For a while, I remember there was just pain. Only in recent years do I see sparks of post-traumatic growth—how really tough sh*t can shape us in these incredible ways.
The gifts that can come from trauma aren’t glossy or pretty. They are hard-won. For me, they took years to bloom. They are covered in tears, cast in confusion and sweat. They came through gritted teeth and late-night panic attacks and this strange, stubborn dedication inside that told me I would get through this. No matter what.
And I don’t always feel grateful. The hurt and anger still ripple through me sometimes. But it doesn’t have to be one or the other. We can begin to thrive, even if parts us echo with ache.
These post-traumatic gifts, though—they are are muddy and real. They are unexpected and profound.
Because trauma changes us. So, I will never be who I used to be. She doesn’t exist anymore. But I know who I am now. And who I am now, in the wake of it all, is strong, soft, and in touch with the pulse of her own heart.
I feel endlessly humbled and human.
I feel the simple preciousness of life as the seconds slip away. I try to make the most of ’em every damn day. I write to expand my lungs and lean in—to care more. To feel more. To love more.

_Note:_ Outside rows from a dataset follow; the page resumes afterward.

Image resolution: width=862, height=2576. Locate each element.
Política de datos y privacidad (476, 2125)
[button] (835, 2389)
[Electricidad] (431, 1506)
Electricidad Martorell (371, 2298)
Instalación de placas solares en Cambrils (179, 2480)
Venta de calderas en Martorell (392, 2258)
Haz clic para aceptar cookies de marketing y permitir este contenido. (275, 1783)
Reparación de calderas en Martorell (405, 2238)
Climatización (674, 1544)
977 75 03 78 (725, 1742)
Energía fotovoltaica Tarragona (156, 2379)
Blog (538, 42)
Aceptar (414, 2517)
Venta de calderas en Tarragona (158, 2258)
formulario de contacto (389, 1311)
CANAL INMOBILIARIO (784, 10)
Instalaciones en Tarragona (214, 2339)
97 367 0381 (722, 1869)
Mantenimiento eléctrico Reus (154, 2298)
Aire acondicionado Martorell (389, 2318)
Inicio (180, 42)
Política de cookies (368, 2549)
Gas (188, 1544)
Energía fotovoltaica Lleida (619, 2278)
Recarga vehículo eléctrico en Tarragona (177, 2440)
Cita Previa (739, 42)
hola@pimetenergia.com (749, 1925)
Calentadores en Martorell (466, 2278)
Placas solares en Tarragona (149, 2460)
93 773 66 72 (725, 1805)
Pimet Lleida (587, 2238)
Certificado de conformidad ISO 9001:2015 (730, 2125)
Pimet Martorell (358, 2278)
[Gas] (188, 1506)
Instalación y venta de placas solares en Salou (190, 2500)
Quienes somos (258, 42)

Through the pain, we can become wiser, more in touch with ourselves, our tenderness, our humanity, and the unmistakable beauty it is to know another’s heart.
We peel the layers away.
We keep going because we know we can’t stop.
And yes, there will times when we want to. Of course there will be.
Maybe we need to set it all down and rest our weary hearts for a day or a month or a year. To just breathe. To curl up and be loved. To drink tea and smell the pine trees in the sweet silence of winter.
But even then, we keep walking gently through it.
Because there is no other way.
And through it all, we get closer to that fire inside that never left.
Feel it crackle.
Taste your birthright.
Know these gifts as they stream through your hands like gritty pearls,
Landing with a delicious thud right in your body,
In your pure, undisputed knowing.
Your sweet flesh and bone.
Oh yes, feel your fire.
It never left. And it never will.
Even on the darkest days, it’s burning.
As humans, our will to survive, to thrive—it is unstoppable and tremendous.
Even when we think the flame has been snuffed out.
It keeps burning.
This is what the darkness showed me.